Najważniejszy człowiek w załodze Piratów jak na razie nie zdradza, kogo zakontraktuje, jeśli operacja pozyskania Rosjanina zakończy się fiaskiem. - Renat przebywa w Polsce, więc nie muszę się martwić o jego kondycję. Wiem, że będzie tam ciężko trenował, choć nie ukrywam, że cieszyłbym się, gdyby miał trochę czasu na zapoznanie się z naszym torem. Trzymamy kciuki i wierzymy, że Renat wkrótce dołączy do naszej drużyny - dodał Ford.
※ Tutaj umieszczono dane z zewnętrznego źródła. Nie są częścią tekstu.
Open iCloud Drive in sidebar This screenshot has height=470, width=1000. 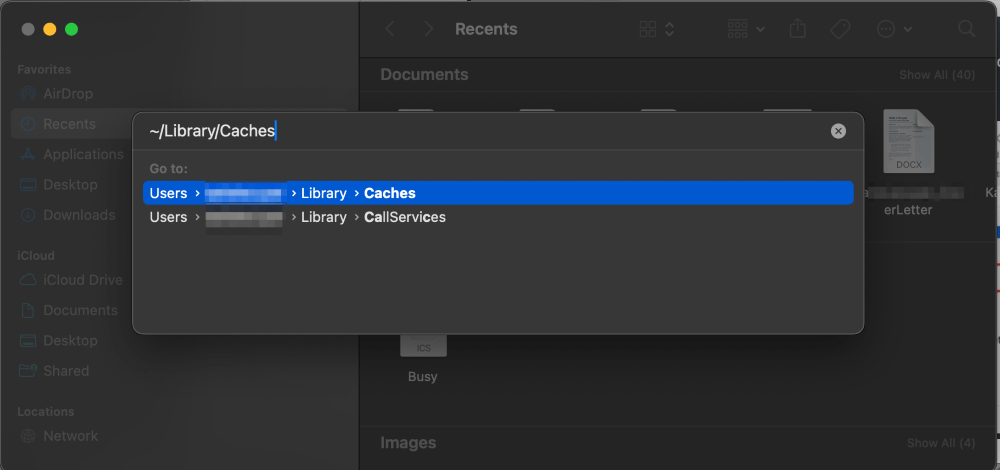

Poole Pirates w sezonie 2010 zdobyło srebrny medal Drużynowych Mistrzostw Wielkiej Brytanii, ulegając w wielkim finale Coventry Bees. Umowy z Piratami na tegoroczne zmagania Elite League podpisali już: Dennis Andersson, Rafał Dobrucki, Christian Hefenbrock, Chris Holder, Kyle Newman, Darcy Ward i Davey Watt.